In the years before web analytics, the article says, no one talked about “television marketing;” yet people today constantly talk about “Facebook marketing,” “content marketing,” and even “social media marketing.” These, the author states, are not strategies.

I couldn’t agree more.

I’ve written about strategy so many times that I created an entire section on this blog for it. And yet, on what feels like a daily basis, I hear marketers talking about “Facebook marketing” and the like as a strategy.

Here’s the thing: a strategy is a means for achieving a business goal.
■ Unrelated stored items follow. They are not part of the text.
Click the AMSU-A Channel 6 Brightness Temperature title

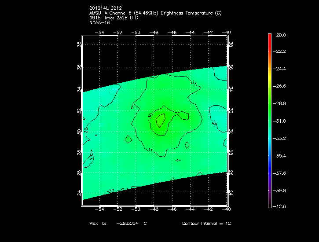155,13
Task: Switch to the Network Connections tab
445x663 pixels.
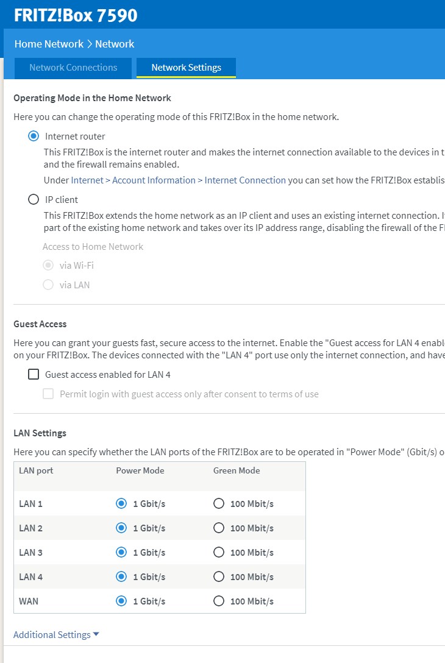Action: (73, 68)
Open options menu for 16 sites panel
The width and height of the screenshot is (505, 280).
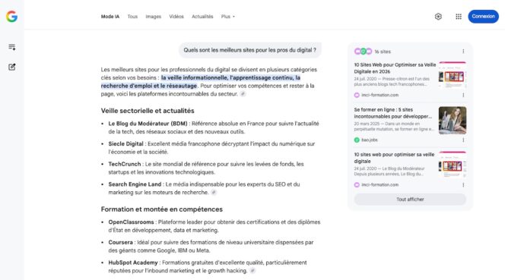(x=463, y=52)
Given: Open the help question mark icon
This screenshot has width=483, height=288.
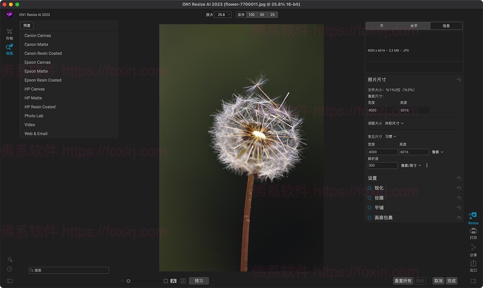Looking at the screenshot, I should tap(10, 269).
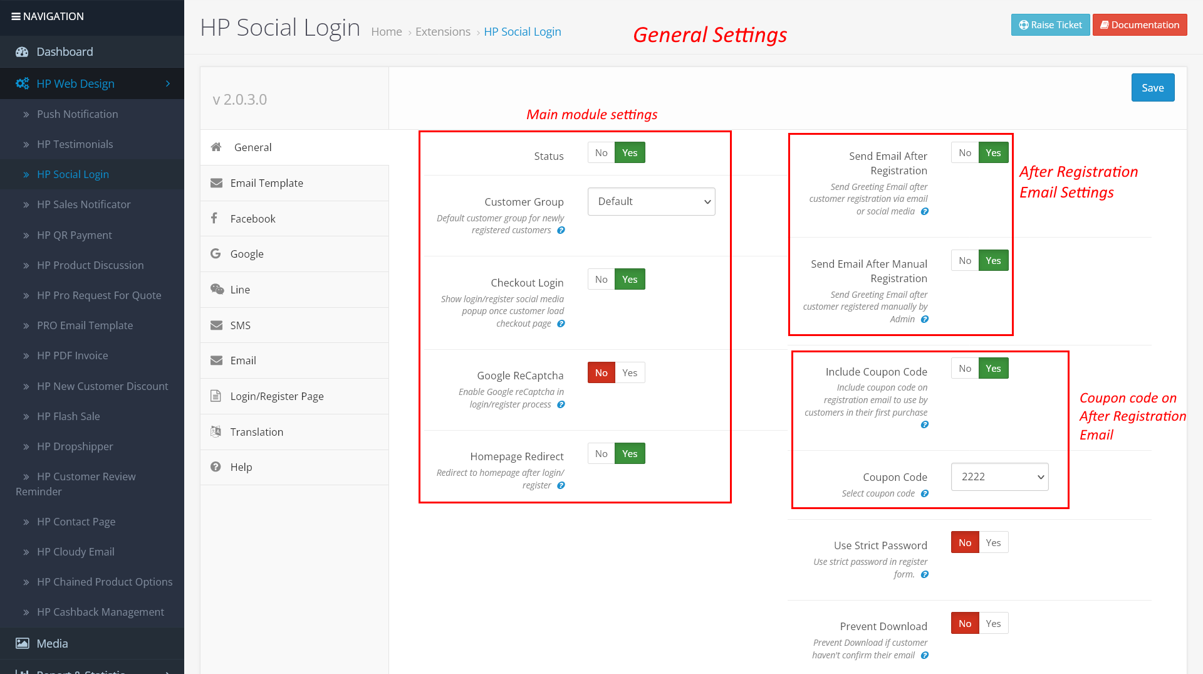The width and height of the screenshot is (1203, 674).
Task: Click the blue Save button
Action: pyautogui.click(x=1152, y=88)
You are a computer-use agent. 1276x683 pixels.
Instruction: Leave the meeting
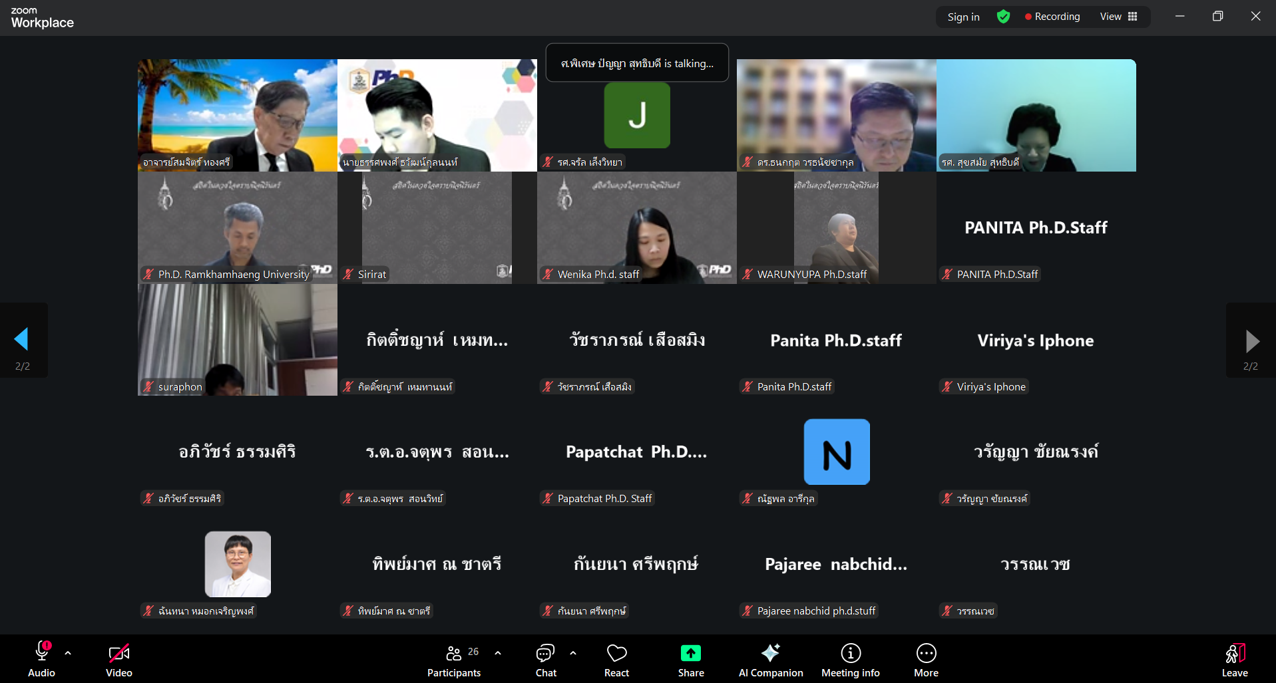1234,660
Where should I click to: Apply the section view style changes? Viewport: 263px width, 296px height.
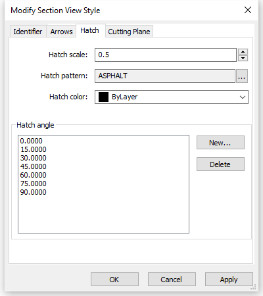pos(229,280)
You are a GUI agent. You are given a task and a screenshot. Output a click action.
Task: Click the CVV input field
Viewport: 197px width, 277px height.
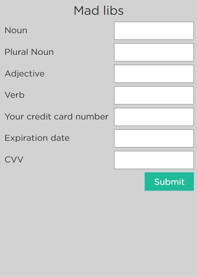(154, 160)
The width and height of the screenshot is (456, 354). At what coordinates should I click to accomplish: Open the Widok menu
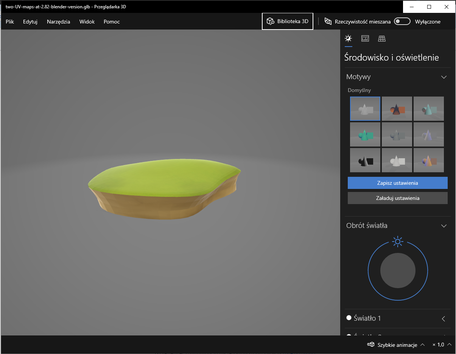(x=87, y=22)
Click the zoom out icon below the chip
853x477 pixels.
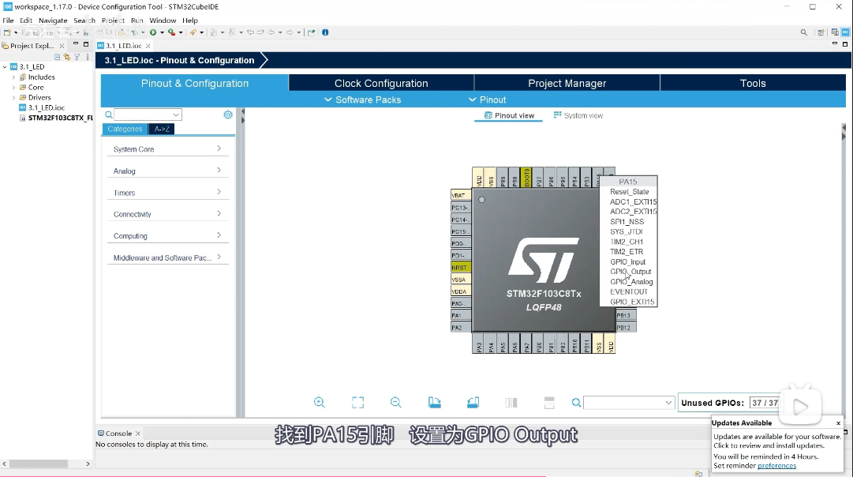(396, 403)
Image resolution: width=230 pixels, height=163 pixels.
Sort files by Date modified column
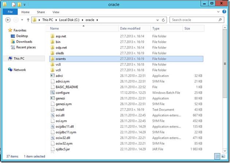point(130,28)
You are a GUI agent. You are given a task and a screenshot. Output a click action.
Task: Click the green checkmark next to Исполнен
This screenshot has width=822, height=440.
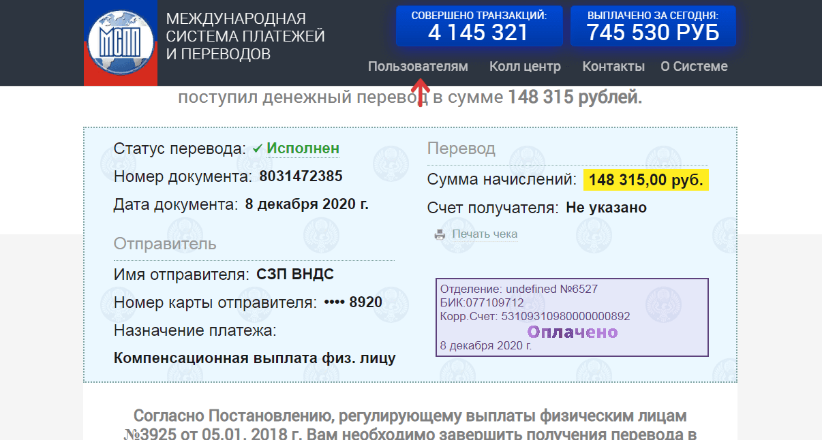257,148
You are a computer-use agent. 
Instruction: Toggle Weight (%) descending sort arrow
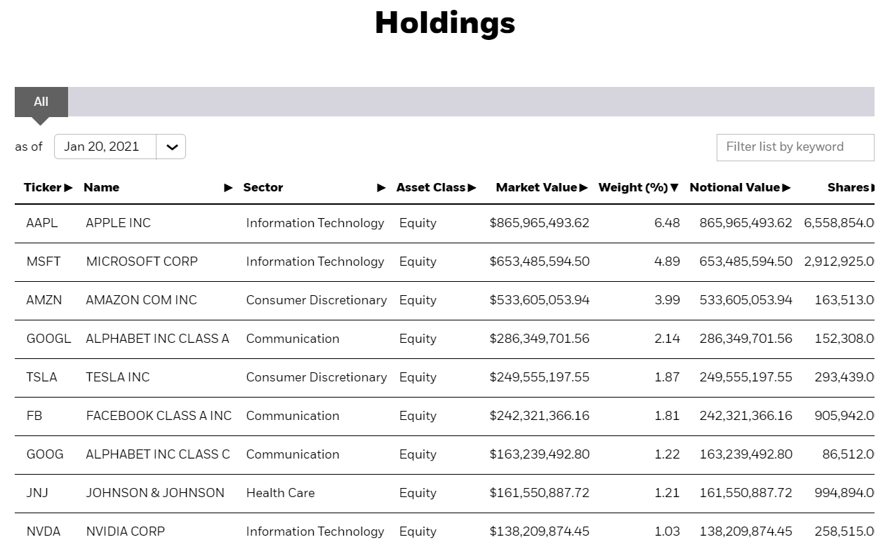(x=675, y=188)
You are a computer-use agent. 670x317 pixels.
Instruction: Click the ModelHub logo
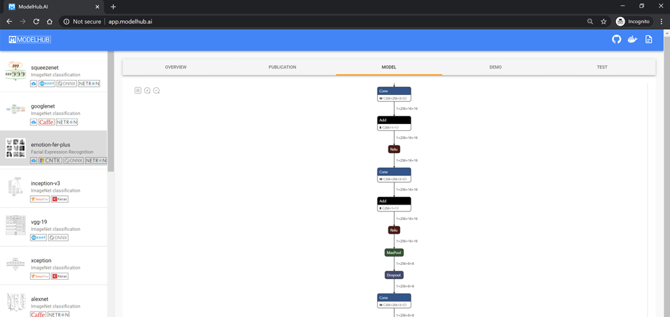(x=30, y=40)
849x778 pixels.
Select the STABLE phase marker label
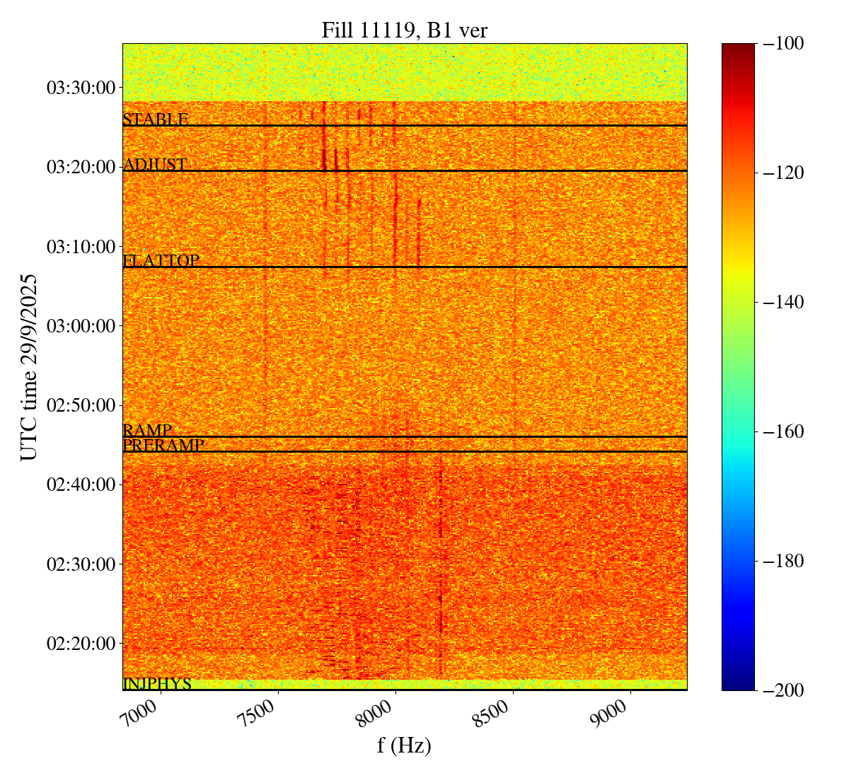(156, 120)
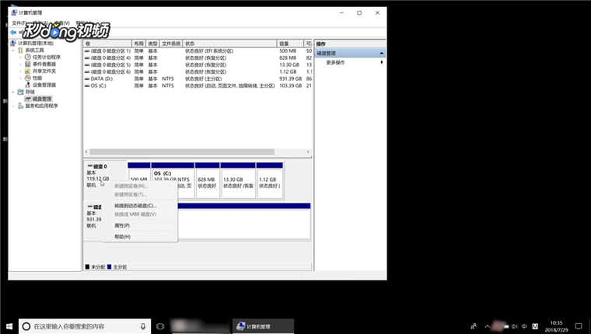This screenshot has height=334, width=591.
Task: Expand Services and Applications (服务和应用程序)
Action: pos(13,106)
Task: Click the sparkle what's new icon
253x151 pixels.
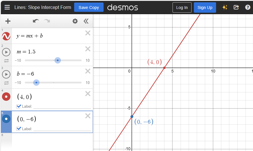Action: tap(225, 8)
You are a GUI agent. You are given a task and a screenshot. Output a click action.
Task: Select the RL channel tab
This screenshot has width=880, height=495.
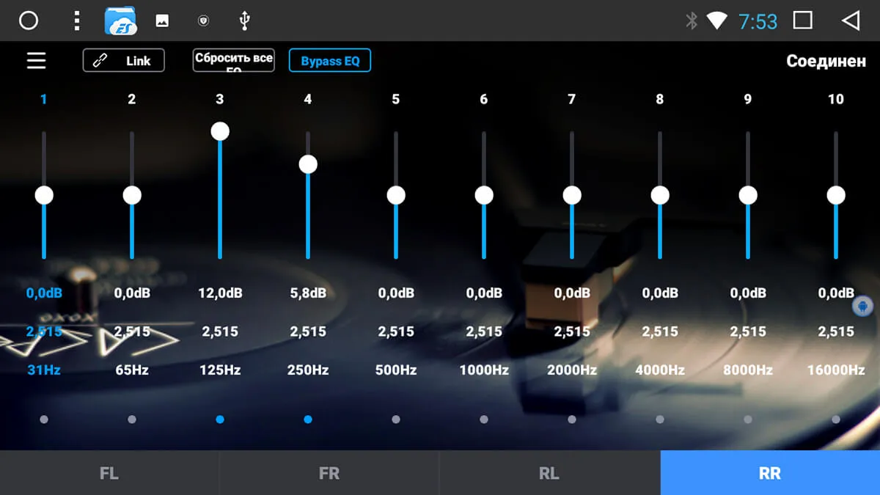tap(549, 473)
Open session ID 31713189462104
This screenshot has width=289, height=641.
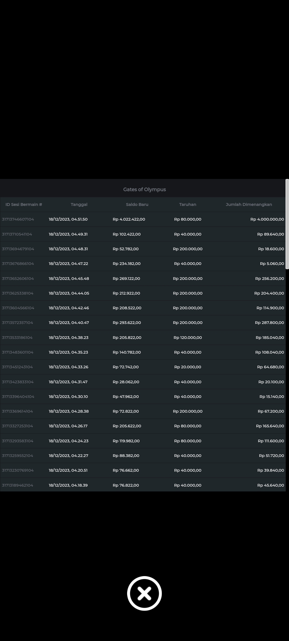coord(18,485)
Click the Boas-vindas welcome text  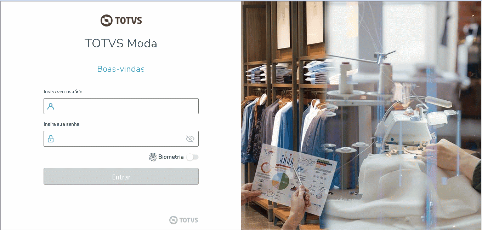pos(121,69)

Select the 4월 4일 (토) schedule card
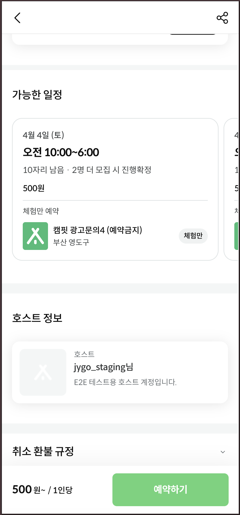(115, 189)
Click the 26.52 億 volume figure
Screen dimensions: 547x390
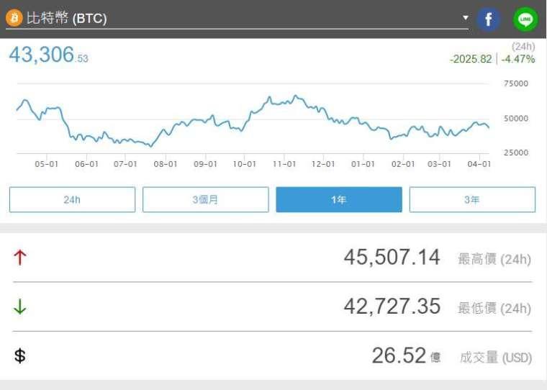[399, 355]
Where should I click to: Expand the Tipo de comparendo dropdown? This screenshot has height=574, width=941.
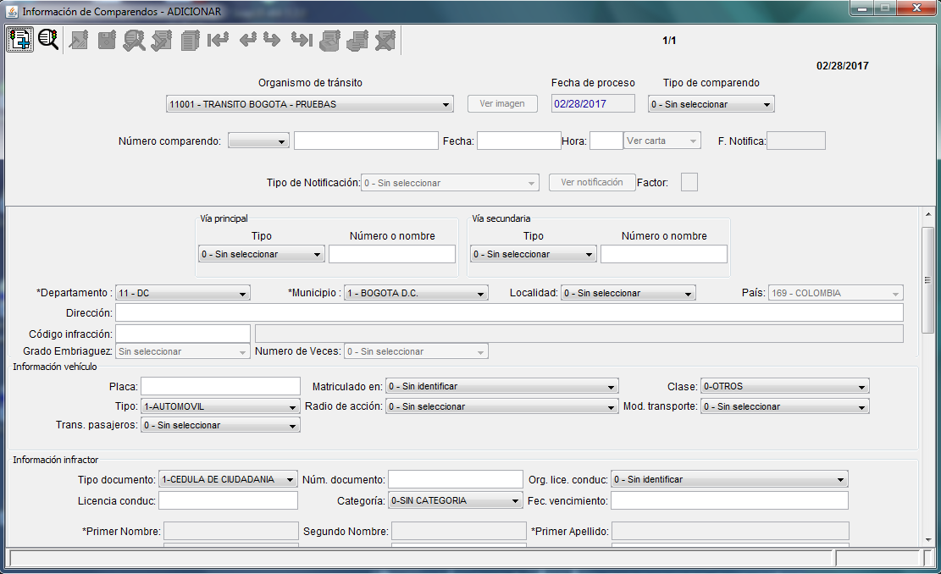(x=711, y=105)
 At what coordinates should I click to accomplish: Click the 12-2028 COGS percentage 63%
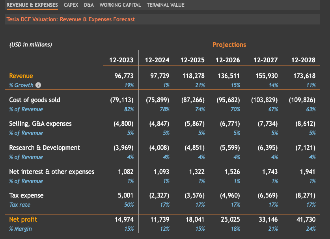click(x=311, y=109)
According to Wikipedia, “marketing strategy has the fundamental goal of increasing sales and achieving a sustainable competitive advantage.” If you read the rest of that Wikipedia page, it reads like a college textbook on marketing. It takes me back to my undergrad and master’s degree days.

The point is, we’ve forgotten what we learned in school. Channels aren’t strategy.

Lots of marketers mistake tactics or tools for strategy. Sometimes they get stuck on a particular creative idea, and want that idea to become their “strategy.” But ideas aren’t strategy. They’re ideas, and creative is an important part of any marketing mix. But the strategy should help a business achieve goals – not be an end in itself.

The same thing goes for calling “Facebook marketing” a strategy. It’s not.

That’s not the worst of it. Even the TechCrunch author got it wrong! Here’s his example:

techcrunch strategy
This isn’t strategy either! SEO is a channel, not a strategy. Take a step back: why did the person create informational material in the first place? No one creates information material for the fun of it. They’re doing it to sell stuff! That’s the strategy, not SEO.

When decision-makers think about marketing strategy (and spending their money on any type of marketing efforts), they have questions in their mind. Back in 2014, I wrote about 7 Things About PPC Strategy Your Clients Want to Know. In the post, the first thing mentioned is campaign goals. What are we trying to accomplish? And “be on Facebook” or “get to the top of Google” aren’t goals. You can spend a bunch of money marketing on Facebook or bidding high on Google, only to find it didn’t generate a single sale. This is why channels aren’t strategy. They don’t achieve goals.

Another question in the client’s mind is “how do we know if we’ve succeeded?” Well, if your strategy is “Facebook marketing,” you’ve succeeded the second you put a post on Facebook. And if that’s true, then every crappy company who’s posting to a Facebook page is succeeding. We all know that’s absurd.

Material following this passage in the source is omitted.